» **SUPPLIED MATERIAL**:
########

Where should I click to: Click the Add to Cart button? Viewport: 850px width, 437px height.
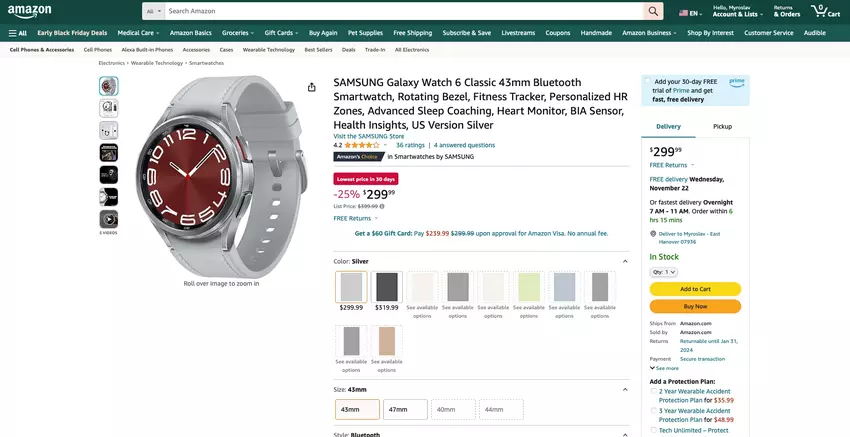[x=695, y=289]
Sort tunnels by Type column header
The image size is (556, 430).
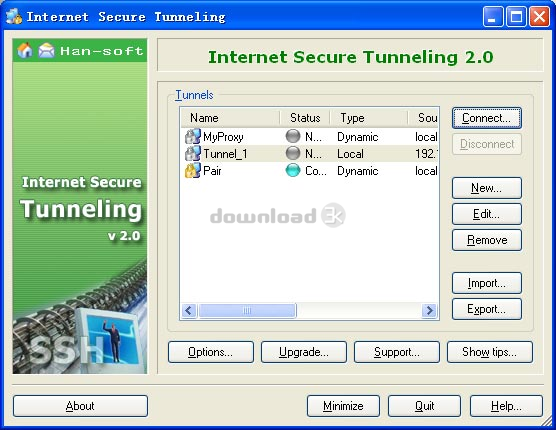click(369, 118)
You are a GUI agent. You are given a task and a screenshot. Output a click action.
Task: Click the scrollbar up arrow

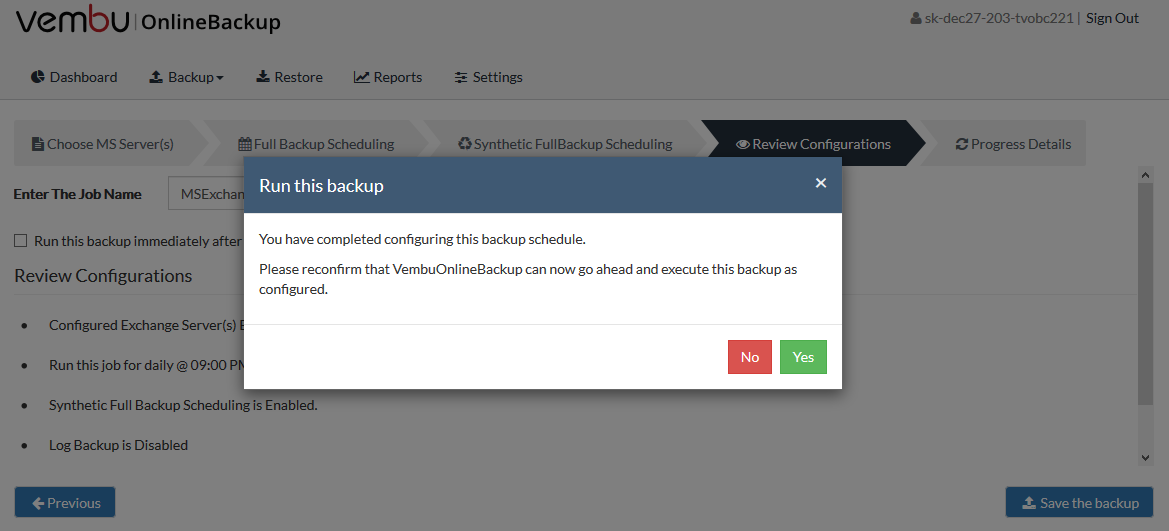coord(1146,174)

########

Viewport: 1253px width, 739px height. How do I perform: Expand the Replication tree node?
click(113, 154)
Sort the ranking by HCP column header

########

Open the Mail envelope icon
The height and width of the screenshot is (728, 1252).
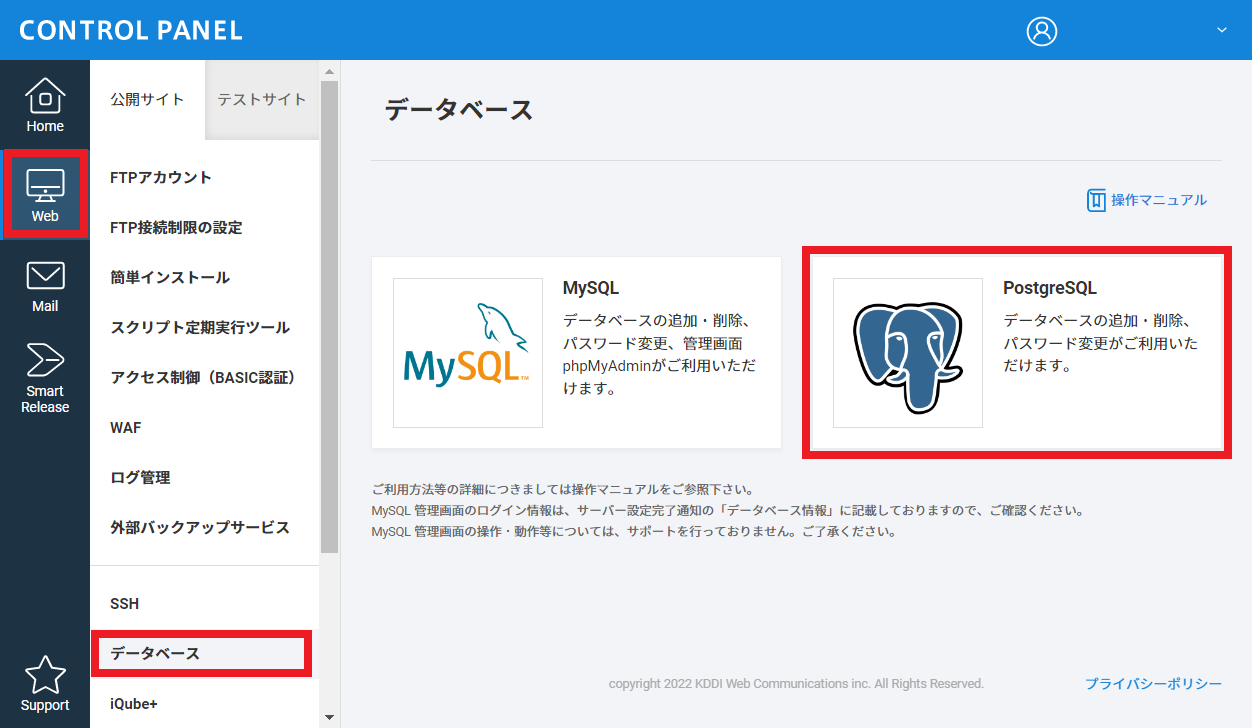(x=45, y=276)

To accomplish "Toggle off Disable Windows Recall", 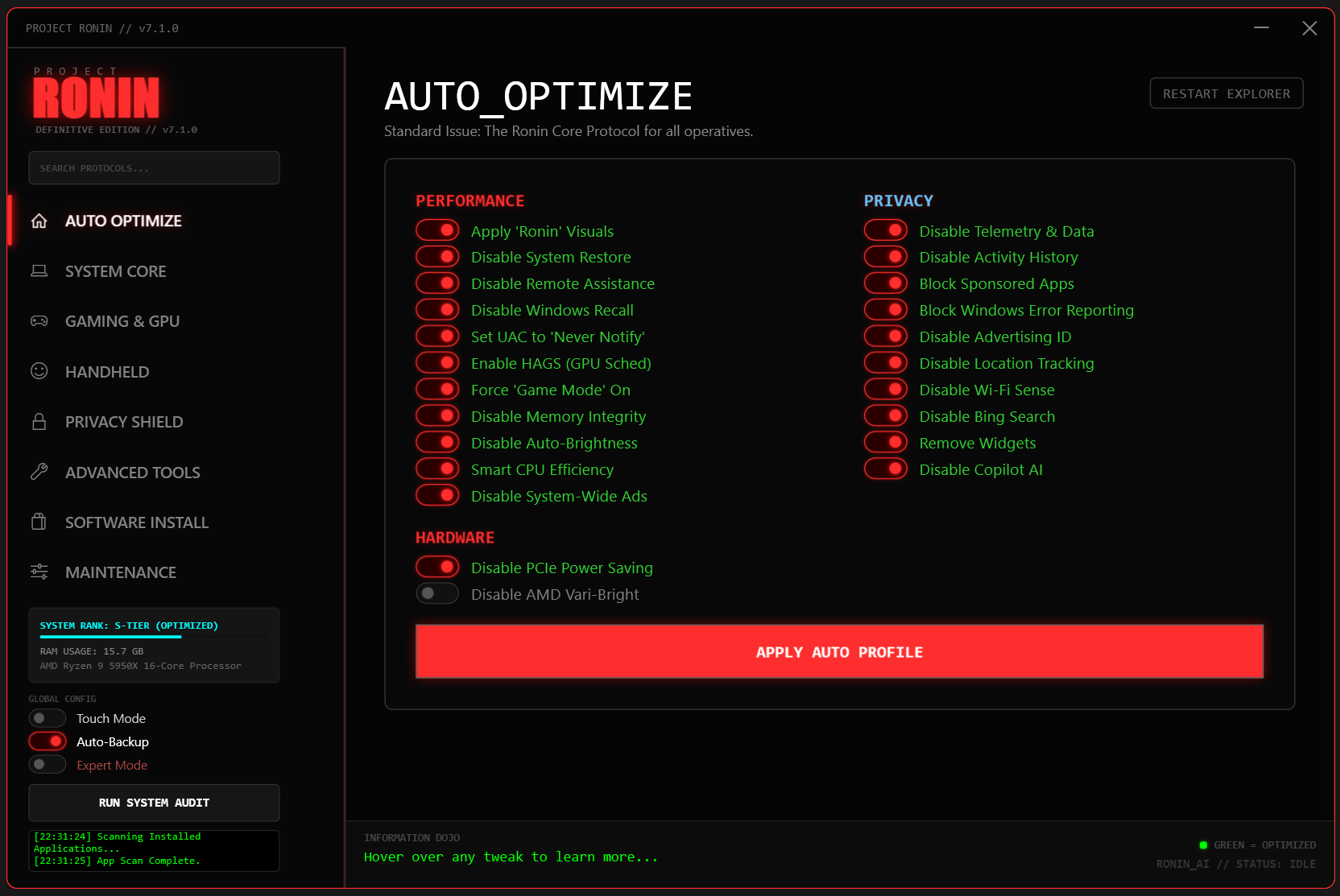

########

» **WHAT THE TASK REQUIRES**:
Scan the lines above for "column" and state how many match, nothing more.

» **ANSWER SECTION**:
2